IGOR FERNÁNDEZ
PSICOLOGÍA

No encajo

Quien más y quien menos ha tenido esa incómoda sensación alguna vez de que aquello que está haciendo, aquella relación que está teniendo o aquel momento que está viviendo no le pertenecen. Es una sensación difusa, poco intensa pero que, de repente, se hace presente como una percepción de no ser uno mismo, de estar “con la cabeza en otro sitio” un alto porcentaje del tiempo, o de que, simplemente, uno no encaja. Da igual si hemos elegido en otro momento estar donde estamos o si el resto de la gente muestra desconcierto cuando lo compartimos y nos rebate con argumentos con los que podemos estar de acuerdo. Es más, hay ocasiones en las que no sabemos por qué, pero incluso lo que en otros momentos nos gusta mucho, dominamos y elegimos, hay días que parece que no fuera nuestro, o dicho con más precisión: que no fuera lo nuestro. Entonces se abre una rendija a la confusión: ¿Será que no estoy donde debería? ¿O me he estado engañando todo este tiempo y esto no se me da bien?

Nos observamos por dentro con desconcierto, no sabemos muy bien qué hacer con esa voz que parece solvente pero incoherente con el curso natural de las cosas, esa que un día pregunta: ¿Tú estás segura? La sorpresa hace que se activen las alarmas y empecemos una búsqueda forense de evidencias que demuestren que esa vocecilla está ahí por alguna buena razón.

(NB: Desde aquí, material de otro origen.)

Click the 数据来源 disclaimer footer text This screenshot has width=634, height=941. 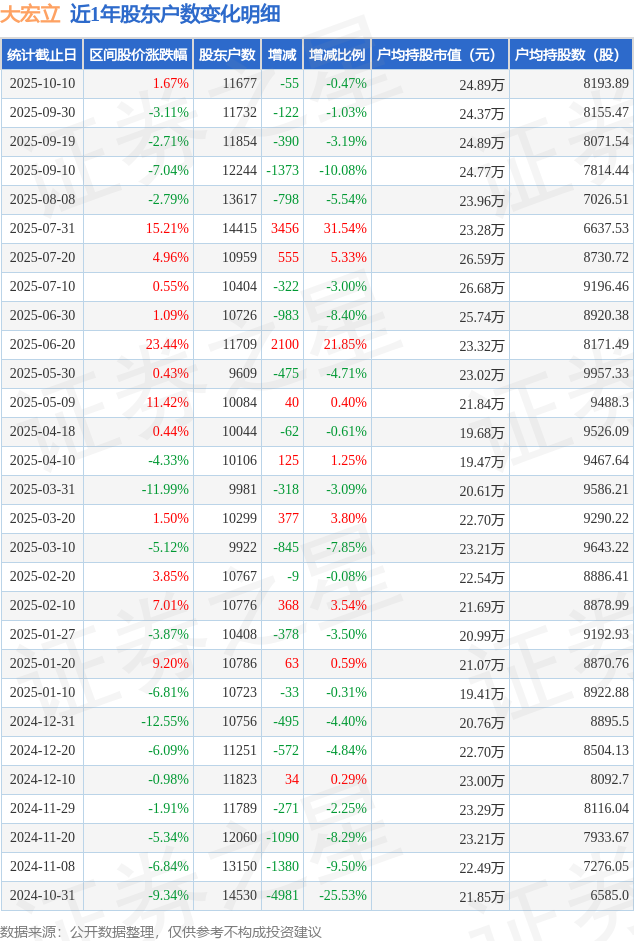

Pueden entonces estar pasando varias cosas. Cabe la posibilidad de que realmente algo en la trastienda de nuestra mente haya hecho “click” y concluido que es hora de cambiar; pero cuando es una sensación pasajera y nos asalta ante cosas que normalmente disfrutamos o nos van bien, puede que lo que esté sucediendo es que nos vaya demasiado bien. O por lo menos, demasiado para lo que hemos conocido.

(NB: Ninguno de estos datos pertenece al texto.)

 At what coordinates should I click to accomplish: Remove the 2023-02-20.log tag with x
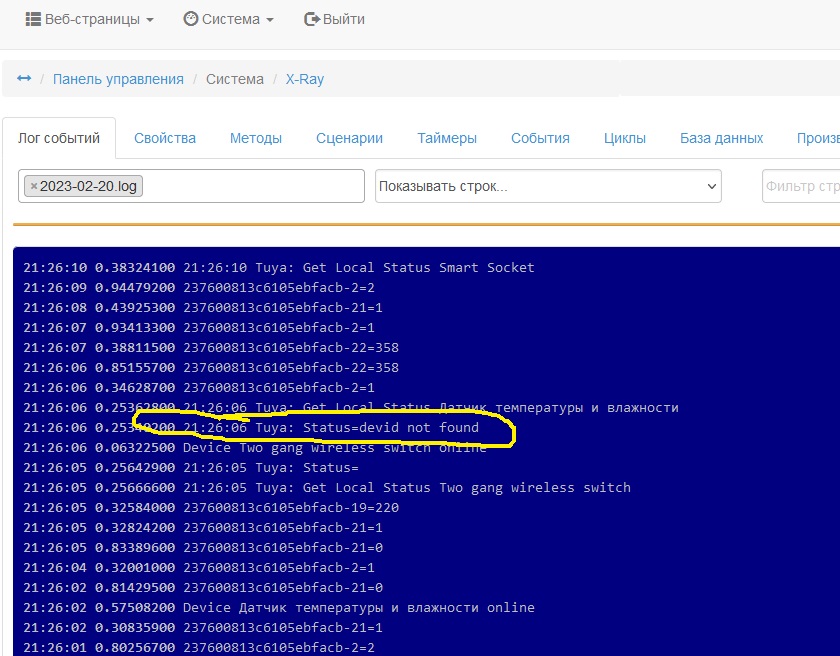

La vida va cambiando y nosotros con ella; desde bien prontito afrontamos sus carencias y nos acostumbramos a las inclemencias que sean necesarias para sobrevivir. Si todo va bien, con el tiempo las estrategias primitivas y torpes para afrontar las preocupaciones infantiles, las relaciones hostiles de entonces y los cambios que nos sobrepasaban, dejan de hacer falta. La vida ha cambiado y tenemos la suerte de crecer y construir un modo de vida con relaciones más equitativas y satisfactorias, cambios para mejorar y convirtiendo las preocupaciones en fuentes de información. La vida no está tan mal después de todo. Es más, si el bienestar de hoy es muy llamativo, nos sucede como a los niños y a las niñas de en torno a 2 años, que corren a explorar y, de repente, tienen que pararse, mirar atrás y detectar dónde está su madre antes de seguir con la aventura.

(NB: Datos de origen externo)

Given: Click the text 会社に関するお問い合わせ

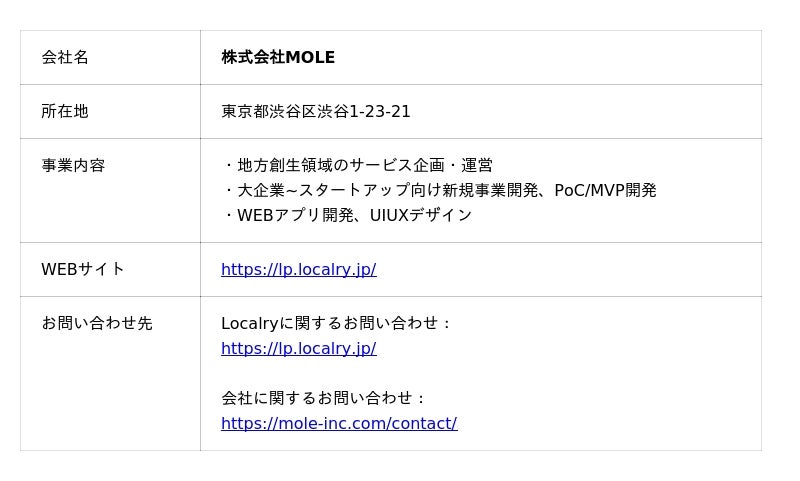Looking at the screenshot, I should tap(324, 398).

De una forma similar, cuanto más nos alejamos de la precariedad vivida, del esfuerzo que nos ha marcado o de una cultura familiar asfixiante, más vértigo habrá por lo desconocido –aunque curiosamente sea el bienestar– y echaremos de menos la estructura rígida cuando estamos creando “lo nuevo nuestro”. Entonces se dan esas sensaciones del principio, como una forma de echar la vista atrás; sentimos que no encajamos, que seguimos de algún modo siendo aquellos que tenían que vivir preparados para la carencia, el estrés o la soledad, y lo bueno se nos hace inseguro. Entonces caben dos opciones: honrar que esa vocecilla está tratando de protegernos del impacto de romper radicalmente con las lealtades del pasado y seguir adelante; o redefinir la realidad para que lo poco que ha detectado esa voz como amenaza se convierta en mucho, y tengamos que volver al redil, a aquella manera de vivir. A menudo se trata solo de miedo a crecer, miedo a seguir corriendo, como esa niña de 2 años, y que, en un momento dado, ya no necesitemos mirar atrás y seamos totalmente independientes. Dudar de lo bueno conseguido nos hace sentir que todavía pertenecemos a cuando no sabíamos, lo cual, por lo menos, es pertenecer a algo.